Where are US consumers spending after Covid hibernation?
I was reading few articles about recent spending trends in US retail stores. Following are interesting observations
- As vaccinations widen, face masks come off and more people emerge from nationwide pandemic lockdowns, sales of beauty and grooming products are rising.
- People are grabbing deodorant, teeth whitener and condoms off of store shelves. Also on the rise are sales of perfume, nail polish, and alarm clocks.
- Hair products are selling more – and razors are becoming more en vogue.
- Some of the surging sales items are what you’d expect as spring turns into summer - swimsuits, suntan lotion, luggage. But it’s the size of the surge that’s notable. Alarm clock sales doubled last month at Walmart and luggage sales quadrupled.
- Macy’s and Target also reported strong beauty and apparel sales in their first-quarter reports.
Hotels, Restaurants and Airlines are obvious names as expected beneficiaries of unlock in India and many stocks in these sectors are already in uptrend since past few weeks.
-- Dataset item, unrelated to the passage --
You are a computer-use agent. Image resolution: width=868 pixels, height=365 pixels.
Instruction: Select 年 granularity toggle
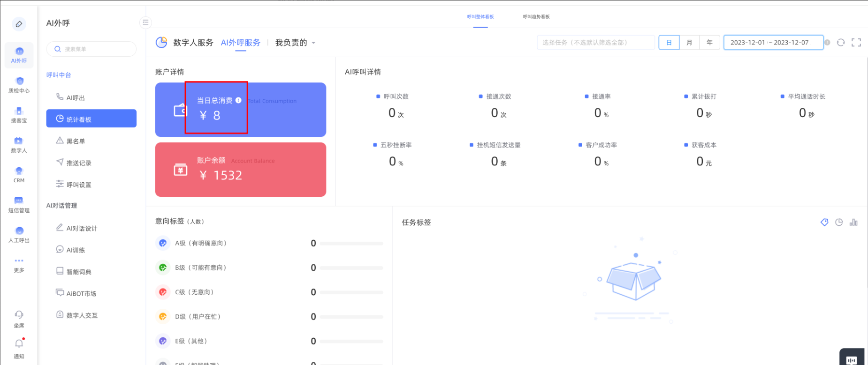pyautogui.click(x=709, y=43)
Above trends in US suggest a number of additional options to play unlock theme in India.
I don’t think Indian spending resumes fast. Rural has been hit, so wouldn’t that impact the spending? People who have the option of WFH are paid the same, but what about mid level and low level paying jobs in private sector?, they are hit. Waged people are hit. Online sales may be doing good but I am not so sure of people celebrating marriages and other functions on the same scale as before until some more time so a lot of purchases will not happen.
If there will be a third wave, it means that we are in the middle, and not at the end. So I am not too excited about India opening up. I am prepared for the situation to get better slowly in a year or so, and if it gets better soon, I would be more than happy.
Look at data before you conclude whether rural India has been hit financially or prospering and Indian spending would bounce back slowly or swiftly. Just check tractor sales, building products’ sales, real estate sales, agri production, agri prices, months long waiting period for cars.
April and May were surely a speed breaker for the economy and also some pockets of economy have been hit badly during covid period.
At the same time, corporate results for Q4FY21 are a good indication of spending capacity and prospects of economy when unlock happens. Despite not a normal situation during this quarter, bounce back was remarkable. I’m on the side of people who believe “Don’t bet against India”. However, future is uncertain and one is free to take calls as per his beliefs and understanding.
My point was more towards spending in general, the way we were. All the broad market indices and the sectoral indices have been rising, India VIX is falling.
But I am not talking about the the profits companies are posting and the gains we investors are reaping, I am talking about the whole Indian consumer spending extending to all sections of the society.
My limited point was that unless people flock to streets and spend the data although scientific does not reflect the complete situation. I am waiting for the sections, the professions, all big and small who have been hit get back on their feet.
CAMS has been rising for a couple of months, but I would not consider that as spending, sitting at home and investing in a mutual fund is not spending to me. When Wonderla, Inox, Dmart and the likes post good numbers, that is the consumer spending for me. I could only imagine where would Nifty be at that time.